When will Helius Medical Technologies need to raise more cash?
One way to measure the cost to Helius Medical Technologies of keeping the business running, is by using free cash flow (which I define as cash flow from operations minus fixed capital investment).
In Helius Medical Technologies’s case, its cash outflows fell by 30% last year, which may signal the company moving towards a more sustainable level of expenses. Given the level of cash left in the bank, if Helius Medical Technologies maintained its cash burn rate of -US$20.2m, it could still run out of cash within the next few of months. Even though this is analysis is fairly basic, and Helius Medical Technologies still can cut its overhead further, or borrow money instead of raising new equity capital, this analysis still gives us an idea of the company’s timeline and when things will have to start changing, since its current operation is unsustainable.

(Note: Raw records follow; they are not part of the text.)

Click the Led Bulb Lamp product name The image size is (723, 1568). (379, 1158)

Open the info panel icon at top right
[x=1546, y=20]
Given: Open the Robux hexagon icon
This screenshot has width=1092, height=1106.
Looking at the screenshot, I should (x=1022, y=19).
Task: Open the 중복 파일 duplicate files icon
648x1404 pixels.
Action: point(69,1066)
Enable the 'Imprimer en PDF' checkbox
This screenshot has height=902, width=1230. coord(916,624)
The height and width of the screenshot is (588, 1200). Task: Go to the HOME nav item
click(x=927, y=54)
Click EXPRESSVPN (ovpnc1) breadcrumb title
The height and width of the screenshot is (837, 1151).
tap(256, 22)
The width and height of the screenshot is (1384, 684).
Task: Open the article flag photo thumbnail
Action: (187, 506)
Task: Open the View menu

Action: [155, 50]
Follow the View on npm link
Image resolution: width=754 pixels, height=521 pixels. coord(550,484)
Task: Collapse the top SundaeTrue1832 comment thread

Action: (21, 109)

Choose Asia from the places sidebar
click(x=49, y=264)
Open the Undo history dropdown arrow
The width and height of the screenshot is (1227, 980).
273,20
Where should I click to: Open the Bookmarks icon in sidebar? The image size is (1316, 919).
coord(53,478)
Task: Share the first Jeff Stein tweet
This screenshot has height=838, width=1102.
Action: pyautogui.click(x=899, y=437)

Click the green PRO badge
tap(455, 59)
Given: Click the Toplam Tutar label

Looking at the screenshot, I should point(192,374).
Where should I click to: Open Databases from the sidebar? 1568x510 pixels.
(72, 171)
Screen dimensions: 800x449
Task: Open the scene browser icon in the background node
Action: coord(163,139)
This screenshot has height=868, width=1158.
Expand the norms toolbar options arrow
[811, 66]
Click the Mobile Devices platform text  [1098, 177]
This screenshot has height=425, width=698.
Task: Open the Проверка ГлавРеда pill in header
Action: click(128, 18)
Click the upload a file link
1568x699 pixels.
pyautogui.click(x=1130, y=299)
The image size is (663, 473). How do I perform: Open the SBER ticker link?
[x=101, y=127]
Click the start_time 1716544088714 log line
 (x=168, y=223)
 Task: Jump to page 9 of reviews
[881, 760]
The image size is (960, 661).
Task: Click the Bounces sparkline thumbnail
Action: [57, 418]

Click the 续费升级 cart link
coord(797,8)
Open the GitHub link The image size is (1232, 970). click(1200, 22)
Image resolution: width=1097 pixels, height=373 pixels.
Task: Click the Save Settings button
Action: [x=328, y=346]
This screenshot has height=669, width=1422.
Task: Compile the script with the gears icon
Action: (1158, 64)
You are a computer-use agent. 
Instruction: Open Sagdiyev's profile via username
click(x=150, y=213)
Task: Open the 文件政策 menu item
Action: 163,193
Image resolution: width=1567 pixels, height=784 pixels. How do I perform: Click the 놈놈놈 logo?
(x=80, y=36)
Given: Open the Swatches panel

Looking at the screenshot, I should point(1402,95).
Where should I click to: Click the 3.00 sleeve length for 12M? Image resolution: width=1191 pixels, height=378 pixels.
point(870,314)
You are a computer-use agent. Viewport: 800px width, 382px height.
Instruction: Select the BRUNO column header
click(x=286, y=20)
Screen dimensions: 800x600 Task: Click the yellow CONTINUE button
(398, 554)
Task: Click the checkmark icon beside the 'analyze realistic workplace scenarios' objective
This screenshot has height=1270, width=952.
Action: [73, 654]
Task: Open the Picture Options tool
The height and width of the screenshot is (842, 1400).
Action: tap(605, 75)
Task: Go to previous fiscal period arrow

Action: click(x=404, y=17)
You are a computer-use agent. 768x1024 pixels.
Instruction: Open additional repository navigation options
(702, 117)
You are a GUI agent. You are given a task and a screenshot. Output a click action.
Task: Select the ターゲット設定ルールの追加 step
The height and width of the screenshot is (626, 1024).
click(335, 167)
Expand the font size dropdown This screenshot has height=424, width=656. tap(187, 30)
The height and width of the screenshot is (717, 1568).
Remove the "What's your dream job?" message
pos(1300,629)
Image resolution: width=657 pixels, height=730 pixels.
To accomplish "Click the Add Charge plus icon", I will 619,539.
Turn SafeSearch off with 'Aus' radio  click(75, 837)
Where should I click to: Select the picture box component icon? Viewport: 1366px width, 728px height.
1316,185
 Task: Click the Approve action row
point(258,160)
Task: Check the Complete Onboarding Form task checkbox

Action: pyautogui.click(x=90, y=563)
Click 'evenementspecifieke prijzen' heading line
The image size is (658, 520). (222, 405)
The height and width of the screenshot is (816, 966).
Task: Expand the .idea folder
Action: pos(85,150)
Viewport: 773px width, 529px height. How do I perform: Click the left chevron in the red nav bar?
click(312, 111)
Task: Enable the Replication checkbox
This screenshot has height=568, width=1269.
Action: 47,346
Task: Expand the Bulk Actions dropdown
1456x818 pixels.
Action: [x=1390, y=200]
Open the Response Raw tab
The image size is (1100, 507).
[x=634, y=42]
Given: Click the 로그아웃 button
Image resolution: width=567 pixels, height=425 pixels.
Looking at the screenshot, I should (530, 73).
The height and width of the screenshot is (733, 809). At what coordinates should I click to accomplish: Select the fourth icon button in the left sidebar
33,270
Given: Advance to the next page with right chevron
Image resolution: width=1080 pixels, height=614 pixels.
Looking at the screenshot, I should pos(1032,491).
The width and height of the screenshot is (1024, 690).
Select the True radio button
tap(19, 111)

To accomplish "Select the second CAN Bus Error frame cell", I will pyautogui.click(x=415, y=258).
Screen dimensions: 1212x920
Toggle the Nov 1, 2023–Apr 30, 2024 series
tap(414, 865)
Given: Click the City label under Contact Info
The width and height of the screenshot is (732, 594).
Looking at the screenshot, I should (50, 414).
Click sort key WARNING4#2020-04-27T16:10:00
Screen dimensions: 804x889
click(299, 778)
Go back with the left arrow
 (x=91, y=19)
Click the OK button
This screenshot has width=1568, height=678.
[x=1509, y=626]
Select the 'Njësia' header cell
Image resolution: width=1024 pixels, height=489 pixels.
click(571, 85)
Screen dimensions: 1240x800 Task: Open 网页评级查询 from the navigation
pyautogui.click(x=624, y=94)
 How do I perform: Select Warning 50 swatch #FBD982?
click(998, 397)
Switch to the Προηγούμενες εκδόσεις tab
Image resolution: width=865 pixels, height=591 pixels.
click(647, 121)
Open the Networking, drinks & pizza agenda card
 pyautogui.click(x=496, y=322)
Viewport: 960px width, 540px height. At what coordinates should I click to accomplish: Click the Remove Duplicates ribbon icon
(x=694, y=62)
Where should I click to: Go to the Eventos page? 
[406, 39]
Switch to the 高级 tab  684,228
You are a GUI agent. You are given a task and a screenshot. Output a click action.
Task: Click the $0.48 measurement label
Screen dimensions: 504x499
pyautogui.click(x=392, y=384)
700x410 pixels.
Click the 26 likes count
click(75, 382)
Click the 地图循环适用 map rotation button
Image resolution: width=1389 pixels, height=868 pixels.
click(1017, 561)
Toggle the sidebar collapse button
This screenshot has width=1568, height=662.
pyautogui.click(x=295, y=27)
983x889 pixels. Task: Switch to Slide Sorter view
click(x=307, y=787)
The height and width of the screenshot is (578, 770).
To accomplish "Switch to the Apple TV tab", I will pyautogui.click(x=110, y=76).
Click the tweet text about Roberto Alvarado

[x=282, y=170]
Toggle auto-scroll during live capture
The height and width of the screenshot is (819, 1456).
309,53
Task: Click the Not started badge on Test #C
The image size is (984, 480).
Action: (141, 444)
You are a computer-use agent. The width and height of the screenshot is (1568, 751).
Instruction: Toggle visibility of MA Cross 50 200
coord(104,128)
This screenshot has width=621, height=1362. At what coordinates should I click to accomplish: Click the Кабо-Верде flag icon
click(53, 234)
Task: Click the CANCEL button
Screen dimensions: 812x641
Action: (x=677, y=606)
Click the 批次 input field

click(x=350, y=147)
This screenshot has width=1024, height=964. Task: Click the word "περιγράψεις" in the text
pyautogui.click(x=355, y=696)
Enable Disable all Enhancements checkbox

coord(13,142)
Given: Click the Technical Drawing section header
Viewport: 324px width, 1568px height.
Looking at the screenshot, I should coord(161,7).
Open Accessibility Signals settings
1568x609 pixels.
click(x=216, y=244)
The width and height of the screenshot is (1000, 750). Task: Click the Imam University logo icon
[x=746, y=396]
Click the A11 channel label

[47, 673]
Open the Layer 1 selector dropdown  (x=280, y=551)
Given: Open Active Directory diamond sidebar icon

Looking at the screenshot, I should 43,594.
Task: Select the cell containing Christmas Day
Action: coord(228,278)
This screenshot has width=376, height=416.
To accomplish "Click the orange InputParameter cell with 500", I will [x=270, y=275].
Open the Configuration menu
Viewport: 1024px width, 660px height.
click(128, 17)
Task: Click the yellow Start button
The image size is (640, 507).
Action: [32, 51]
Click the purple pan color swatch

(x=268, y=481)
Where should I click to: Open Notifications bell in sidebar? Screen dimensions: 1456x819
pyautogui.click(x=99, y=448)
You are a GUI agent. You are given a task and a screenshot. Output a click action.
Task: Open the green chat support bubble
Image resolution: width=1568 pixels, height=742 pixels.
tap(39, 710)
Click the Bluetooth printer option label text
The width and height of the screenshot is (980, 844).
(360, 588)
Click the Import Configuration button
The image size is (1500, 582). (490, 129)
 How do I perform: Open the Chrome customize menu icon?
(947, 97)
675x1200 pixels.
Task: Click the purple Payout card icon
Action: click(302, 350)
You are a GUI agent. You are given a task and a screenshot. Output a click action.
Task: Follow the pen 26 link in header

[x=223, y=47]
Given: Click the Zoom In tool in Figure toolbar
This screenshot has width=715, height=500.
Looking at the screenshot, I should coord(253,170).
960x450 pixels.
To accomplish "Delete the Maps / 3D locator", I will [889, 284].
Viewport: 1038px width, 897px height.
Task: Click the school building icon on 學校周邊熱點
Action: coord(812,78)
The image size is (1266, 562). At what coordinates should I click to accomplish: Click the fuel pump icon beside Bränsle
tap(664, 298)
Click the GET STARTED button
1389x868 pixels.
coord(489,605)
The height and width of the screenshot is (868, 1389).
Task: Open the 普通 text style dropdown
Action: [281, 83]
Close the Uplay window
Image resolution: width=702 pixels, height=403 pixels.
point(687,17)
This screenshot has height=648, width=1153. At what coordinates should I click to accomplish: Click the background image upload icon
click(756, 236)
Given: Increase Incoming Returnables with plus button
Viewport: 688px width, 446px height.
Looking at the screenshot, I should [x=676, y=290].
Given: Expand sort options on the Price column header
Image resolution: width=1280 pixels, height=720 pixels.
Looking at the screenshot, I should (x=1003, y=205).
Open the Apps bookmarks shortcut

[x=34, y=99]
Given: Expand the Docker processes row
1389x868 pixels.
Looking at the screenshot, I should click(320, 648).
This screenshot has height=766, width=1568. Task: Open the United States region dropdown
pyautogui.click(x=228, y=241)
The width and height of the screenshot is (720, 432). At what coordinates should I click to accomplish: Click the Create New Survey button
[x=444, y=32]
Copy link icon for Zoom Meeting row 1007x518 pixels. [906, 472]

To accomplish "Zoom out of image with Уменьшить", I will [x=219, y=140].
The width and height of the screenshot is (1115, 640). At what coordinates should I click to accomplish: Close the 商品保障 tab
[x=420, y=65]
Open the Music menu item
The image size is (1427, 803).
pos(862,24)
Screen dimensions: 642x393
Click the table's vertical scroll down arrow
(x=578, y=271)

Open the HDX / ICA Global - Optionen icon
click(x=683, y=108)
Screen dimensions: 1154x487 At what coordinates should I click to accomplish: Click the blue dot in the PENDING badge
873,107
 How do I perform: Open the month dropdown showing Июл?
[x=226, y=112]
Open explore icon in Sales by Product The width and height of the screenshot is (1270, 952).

This analysis isn’t meant to deter you from Helius Medical Technologies, but rather, to help you better understand the risks involved investing in loss-making companies. The cash burn analysis result indicates a cash constraint for the company, due to its current level of cash reserves. The potential equity raising resulting from this means you might be able to get shares at a lower price if the company raises capital next. I admit this is a fairly basic analysis for HSDT's financial health. Other important fundamentals need to be considered as well. I suggest you continue to research Helius Medical Technologies to get a more holistic view of the company by looking at:
- Future Outlook: What are well-informed industry analysts predicting for HSDT’s future growth? Take a look at our free research report of analyst consensus for HSDT’s outlook.
- Management Team: An experienced management team on the helm increases our confidence in the business – take a look at who sits on Helius Medical Technologies’s board and the CEO’s back ground.
- Other High-Performing Stocks: If you believe you should cushion your portfolio with something less risky, scroll through our free list of these great stocks here.
NB: Figures in this article are calculated using data from the trailing twelve months from 30 June 2019. This may not be consistent with full year annual report figures. Operating expenses include only SG&A and one-year R&D.